18/07/2022
O AMOR CURA 💙🤍
💙 YEMANJÁ E OBALUAYIE 🤎
Nàná era uma senhora que já existia mesmo antes da criação da terra. Quando Oxalá chegou aqui, ela já estava.
Contudo, o maior desejo de Nàná era ser mãe, mas como já era de idade muito avançada não podia ter filhos e por isso decidiu consultar o adivinho, Orunmilá para saber de Ifá o que ela poderia fazer para ter um filho todavia, ela tinha receio de não dar certo, mas com a consulta, ela havia ficado aliviada quando foi orientada do que devia fazer para ter o que tanto queria, mas foi avisada que seria muito arriscado e que teria uma grande provação.
Feito os procedimentos, Nàná teve gêmeos. Sim, um nasceu com feridas e muitas chagas, ela havia parido a doença, esse era Obaluayie.
O outro nasceu com imensurável beleza, cheio de saúde e encanto que admirava os seus olhos, esse era Oxumarê.
Ela rejeitou Obaluayie empurrando com o pé enquanto o outro ela tentou pegar, mas esse havia se transformado numa serpente e fugido para as matas.
Nàná ficou olhando para Obaluayie com tristeza e assombro, pois a criança era muito doente e sem beleza.
Tentou amamentá-lo, mas não conseguiu. Ela não sabia o que fazer para cuidar daquela criança tão debilitada, quase morta. Essa era a provação que Nàná passava, mas que não soube lidar e por isso, enrolou o menino numa cesta e o levou para Yemanjá na beira do rio onde sabia que ela o encontraria.
Deixou Obaluayie ali e foi embora. A criança chorava de muita dor, febre, fome e os caranguejos, os animais marinhos foram mordendo todo o seu corpo até que Yemanjá escutou o choro da criança e foi até ele.
Assim que encontrou o bebê caído na beira do rio, espantou os caranguejos e se curvou para pegar a criança que berrava de muita dor e sofrimento.
Yemanjá, risonha, levantou o menino para o céu e agradeceu ao grande Deus criador Olódùmarè pela dádiva recebida e assim disse:
- Óh, recebi do grande Deus esse menino lindo. Agora é o meu filho, o meu menino e cuidarei dele como se tivesse nascido de mim, sou agora sua mãe.
Ela amamentou a criança que parou de chorar.
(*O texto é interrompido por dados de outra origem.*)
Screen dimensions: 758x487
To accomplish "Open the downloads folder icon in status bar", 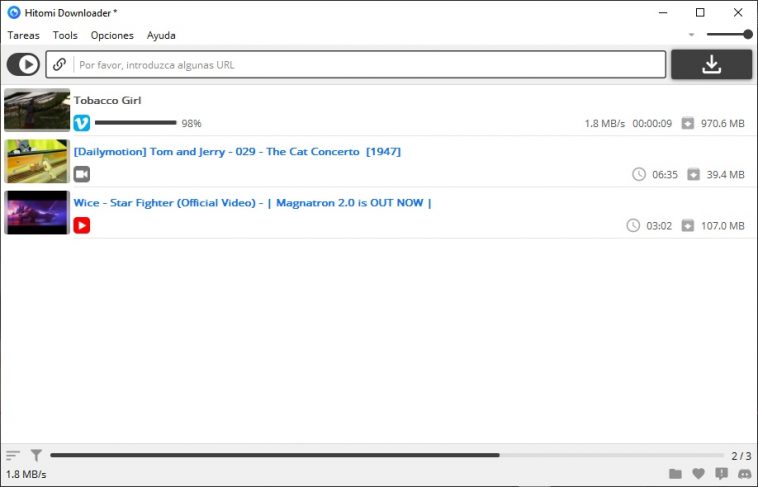I will [x=675, y=473].
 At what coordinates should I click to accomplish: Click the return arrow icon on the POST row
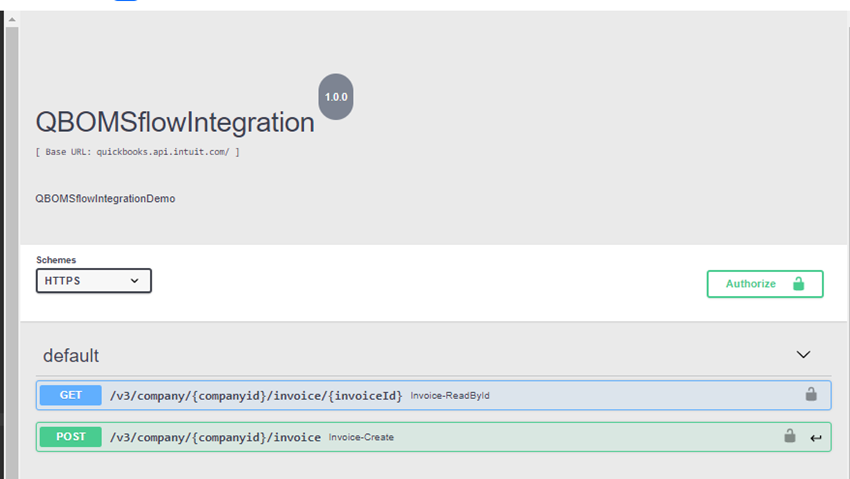[816, 438]
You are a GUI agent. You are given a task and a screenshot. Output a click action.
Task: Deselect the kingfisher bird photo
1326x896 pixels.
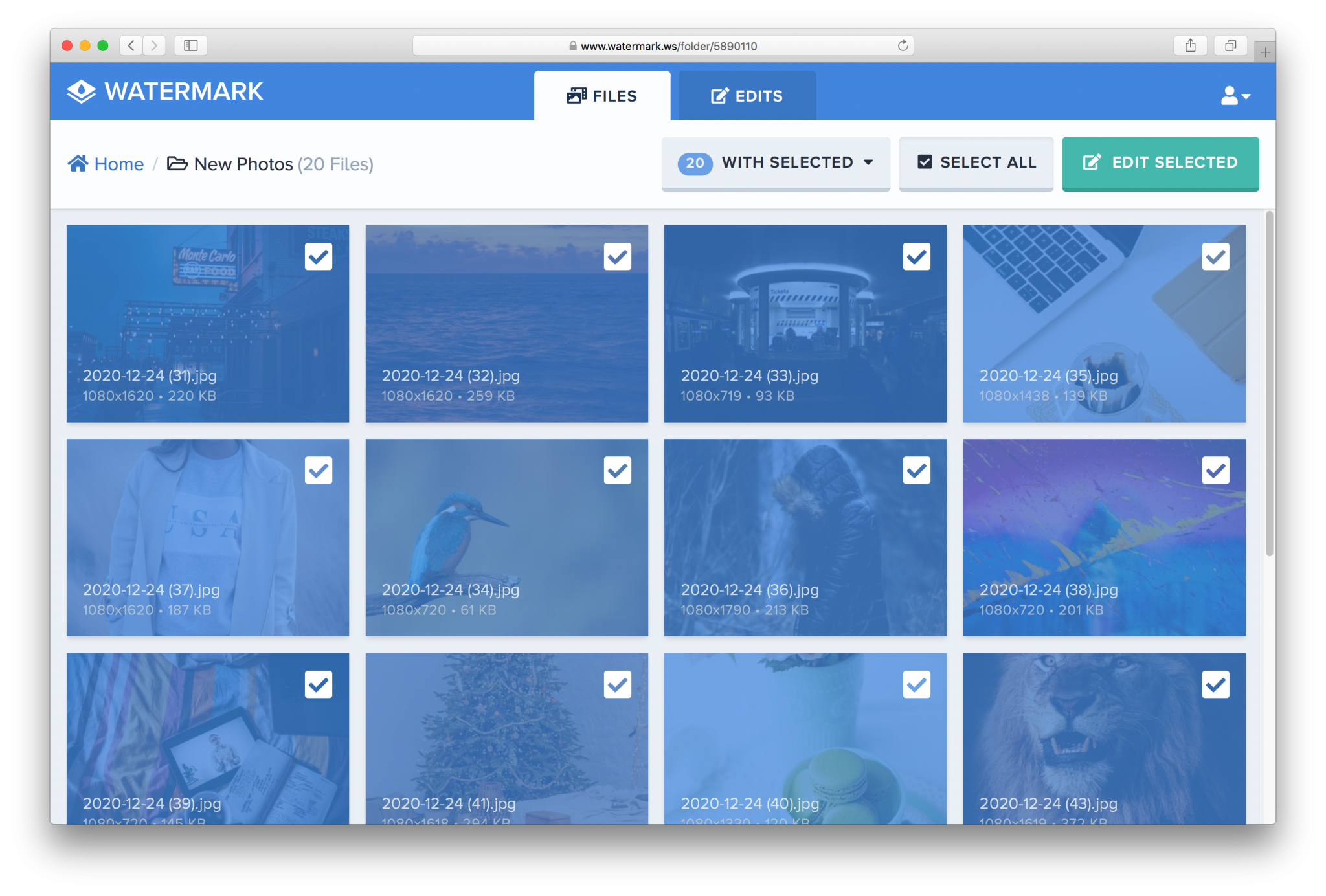click(x=618, y=470)
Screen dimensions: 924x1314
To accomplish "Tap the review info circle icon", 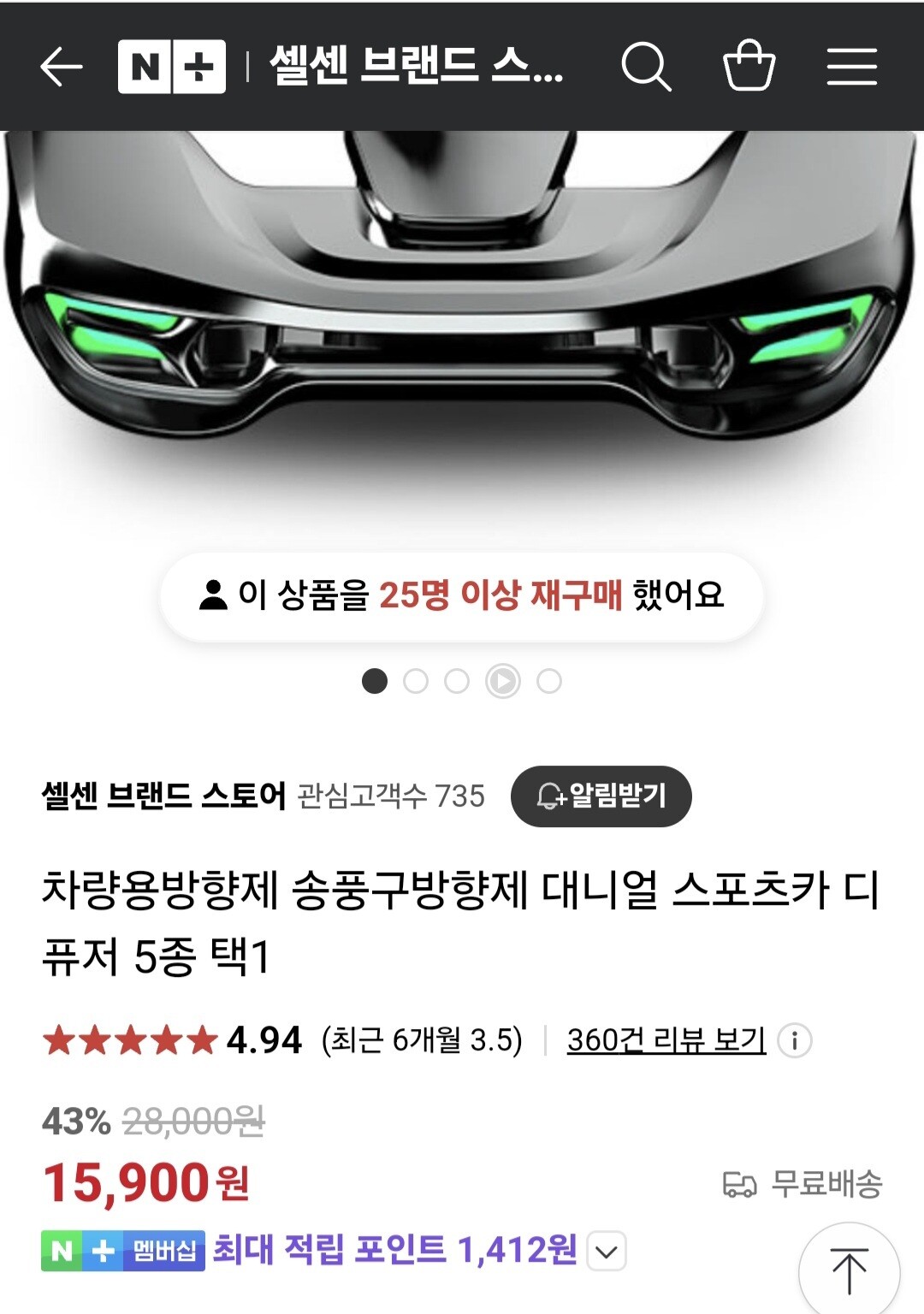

Enquanto o menino se alimentava no seu seio, o leite que escorria caia nas águas que foram formando espumas que batiam e levavam além de trazer e se desfazer na beira das pedras.
Depois de bem alimentado, Yemanjá lavou o menino inteiro e o beijava com tanto amor que as feridas foram se fechando até que ficaram apenas cicatrizes.
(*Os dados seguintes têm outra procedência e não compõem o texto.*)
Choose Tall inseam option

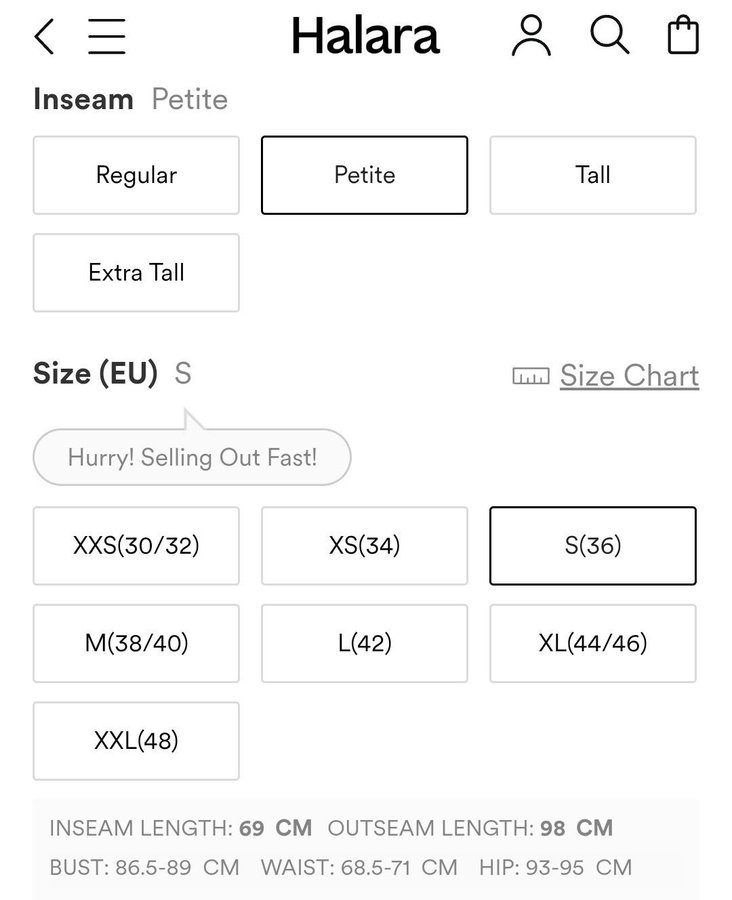592,175
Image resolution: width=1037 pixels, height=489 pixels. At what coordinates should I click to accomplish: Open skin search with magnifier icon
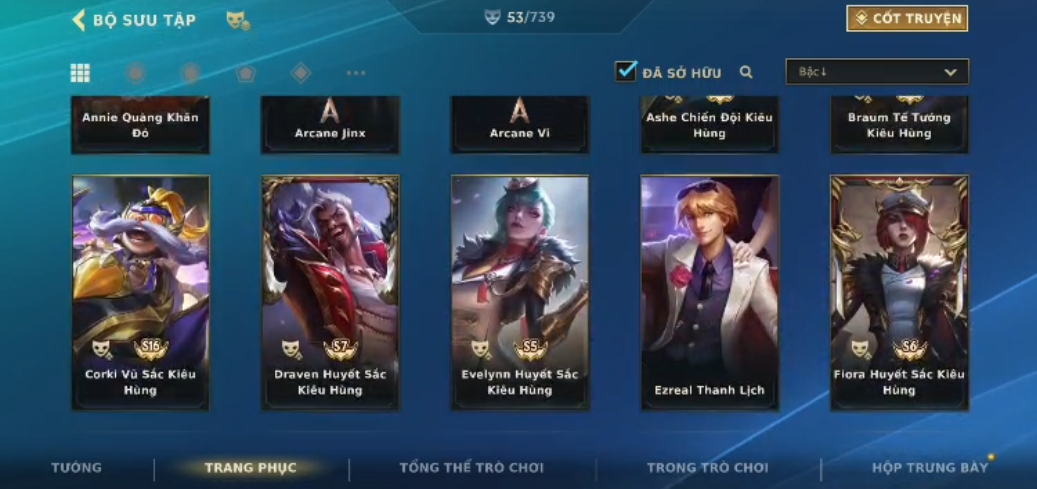click(746, 72)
Anos se passaram até que Obaluayie tinha vergonha de sair em sociedade devido as marcas que estavam em seu corpo. Yemanjá por sua vez, passava dendê por todo o corpo do filho e decidiu cobrí-lo com palhas para que ele pudesse caminhar no meio das pessoas.
Todos queriam saber quem era aquele que passeava com aquela exuberante e linda dama e ela tirou as palhas de seu filho onde, com os raios do sol, bateram na pele do jovem que brilhou feito uma pedra preciosa fazendo todos se admirarem por sua impecável beleza, pois era aquele jovem o mais belo de todos os Òrìsàs, aquele que foi amado com tanto amor que o salvou da morte, pois o amor havia curado as suas dores.
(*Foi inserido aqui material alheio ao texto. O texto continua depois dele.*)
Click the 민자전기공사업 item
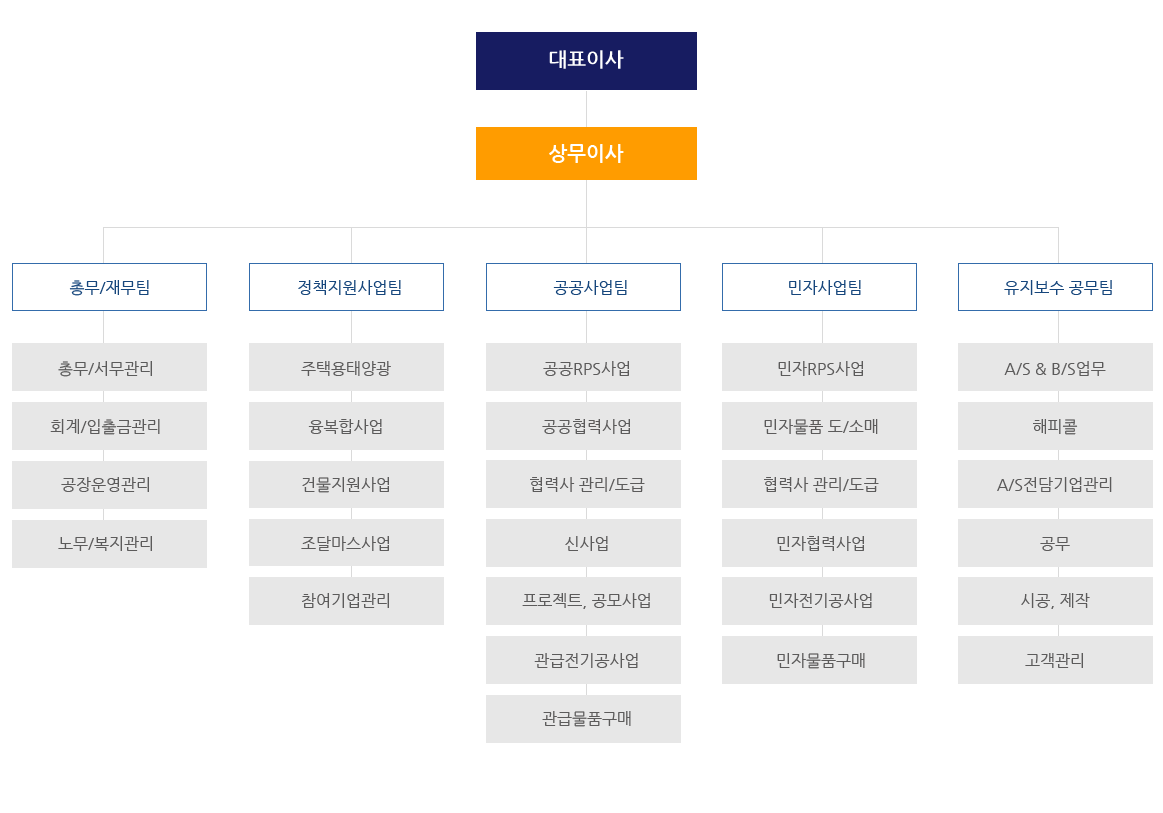 pos(819,601)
Depois de um certo tempo, Obaluayie foi conhecer a sua verdadeira mãe que morava no pântano. Um vez ali, ele a abraçou e a perdoou pelo que ela havia feito e entendeu que, Nàná o entregou para Yemanjá não por maldade, mas por não saber lidar com as dificuldades e ele passou de doente para curado, pois essa transação mostra que o poder da aceitação e do amor salvam qualquer um que esteja doente não apenas na pele, mas principalmente na alma.